Dihydrocodeine is not just a Schedule 2 drug in injection form. It is all drugs which are 100% Dihydrocodeine. In fact I cannot really be bothered to look it up again but there is a clause that states that anything that has less than a certain percentage of Dihydrocodeine (you know when it is mixed with another drug) like when the main ingredient is another drug and there is just a tiny amount of Dihydrocodeine.

However, if you have information from a reliable source proving to me that my information is inaccurate, of course, I would be extremely interested to have reference to it. I did my research on it for a specific reason but I can't research it forever. The above reliable sources showed it as a Schedule 2 drug and if you are saying it is only in injection form then that would normally be stated on the Gov.UK site. The links and information I have provided, except the Equianalgesia Chart, are specific copies of legislation.

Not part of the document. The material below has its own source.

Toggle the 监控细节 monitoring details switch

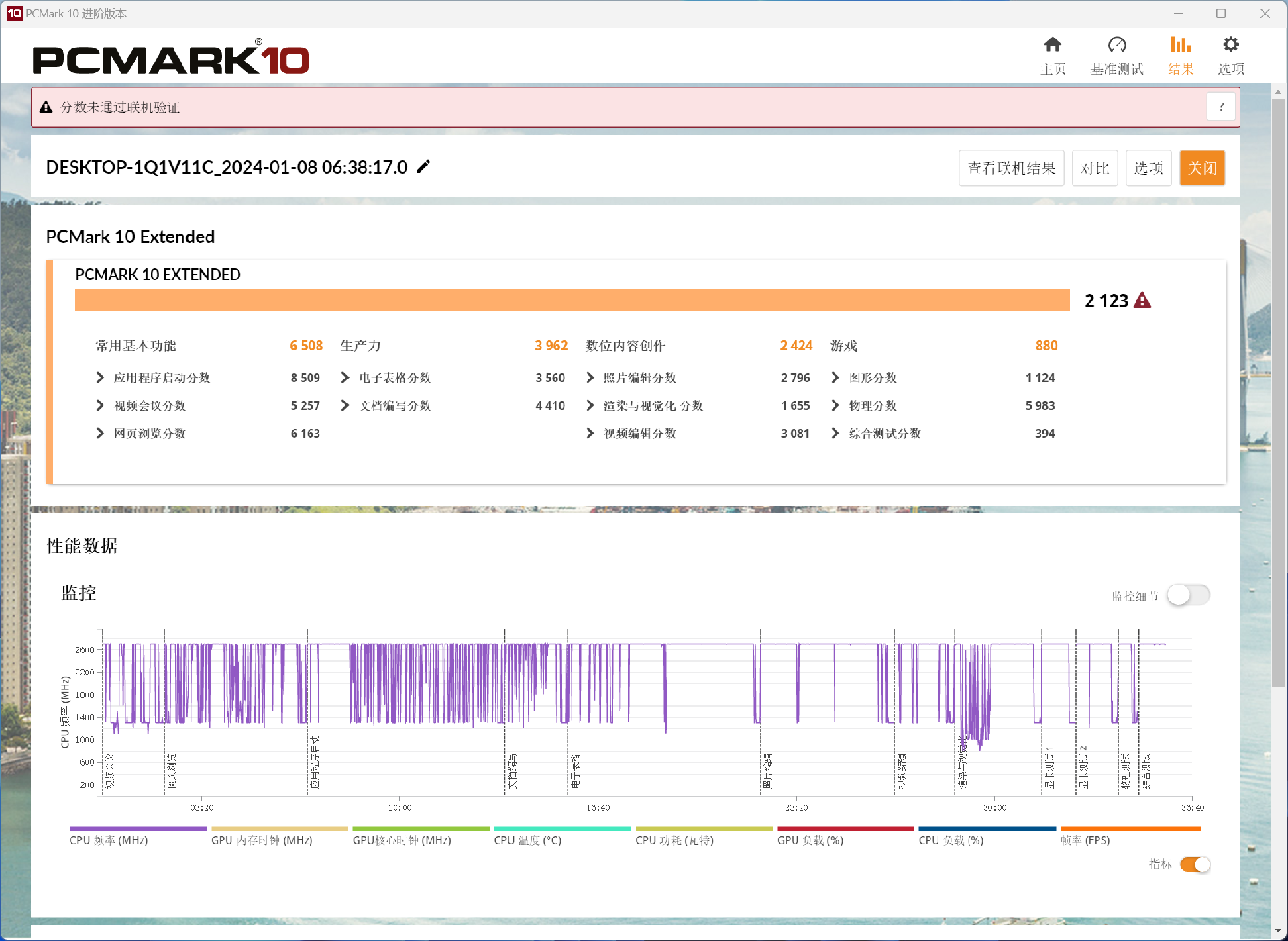tap(1188, 595)
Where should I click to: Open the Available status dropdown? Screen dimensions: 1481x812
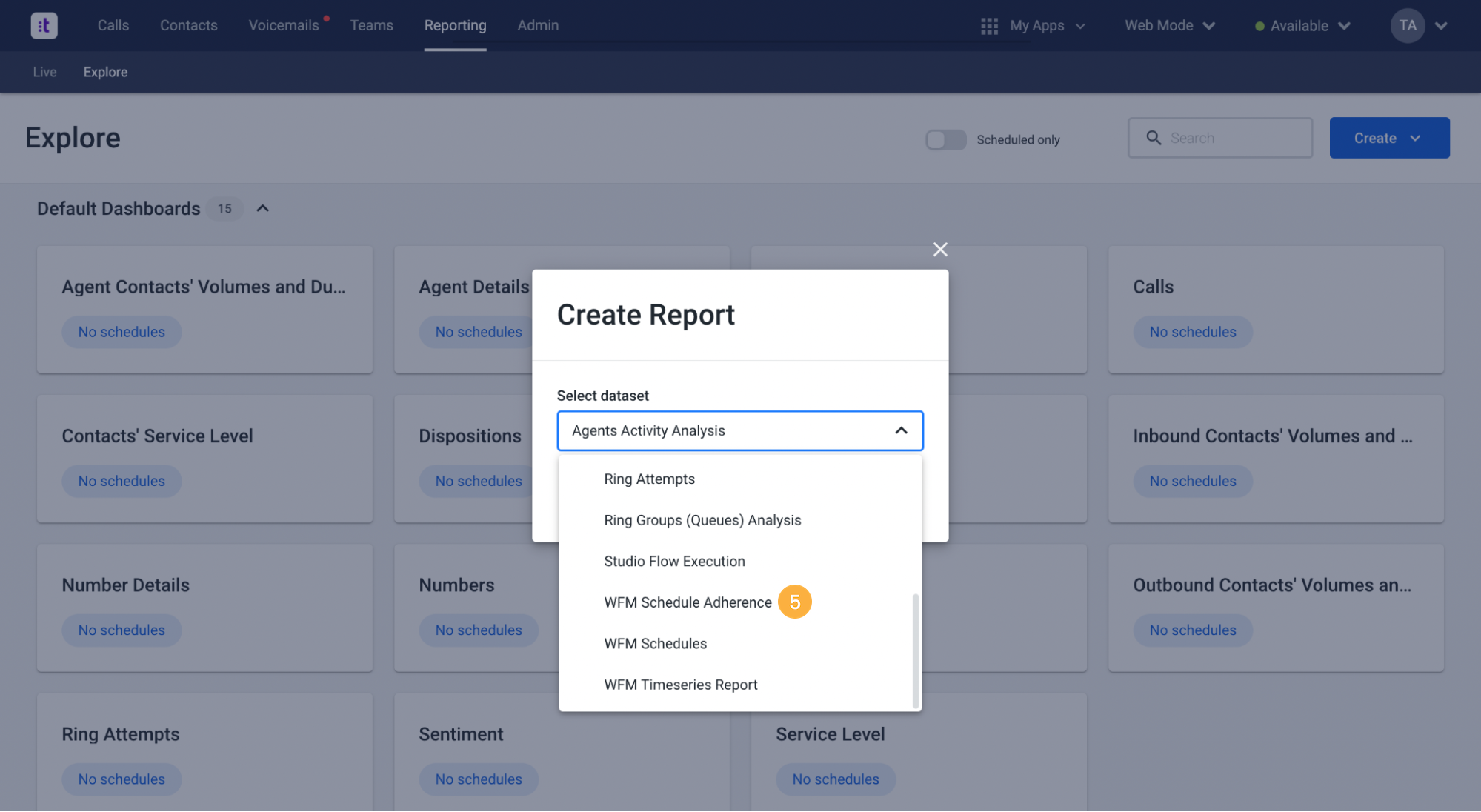click(x=1345, y=25)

I also looked on the BNF. The information they have seems to be way out of date but I am not sure. I look forward to your response. Like I said always happy to be shown accurate information and stand corrected if I am wrong.

Thanks Dan.

Hugs to you.

from Twinkling Star

PS In my own case they tried to make me change to Oral Morphine but knowing the drug does not do a thing and in fact makes my pain far worse I refused to change. I would not really want Morphine even if it did work for me as it is completely the wrong type of Drug for my genetic Disorder and it causes me massive problems which I why it causes increased pain. I would be tired ALL the time. I want a life. I need to be alert not sleepy all day - I am already fatigued and weak enough. That is what I like about Dihydrocodeine it has stimulant properties so it doesn't make me go blind, stop all my muscles from functioning, etc. and I am not forever having injuries caused by having drugs which relax my already too relaxed body! Every person is different but Morphine is of no use to be at all.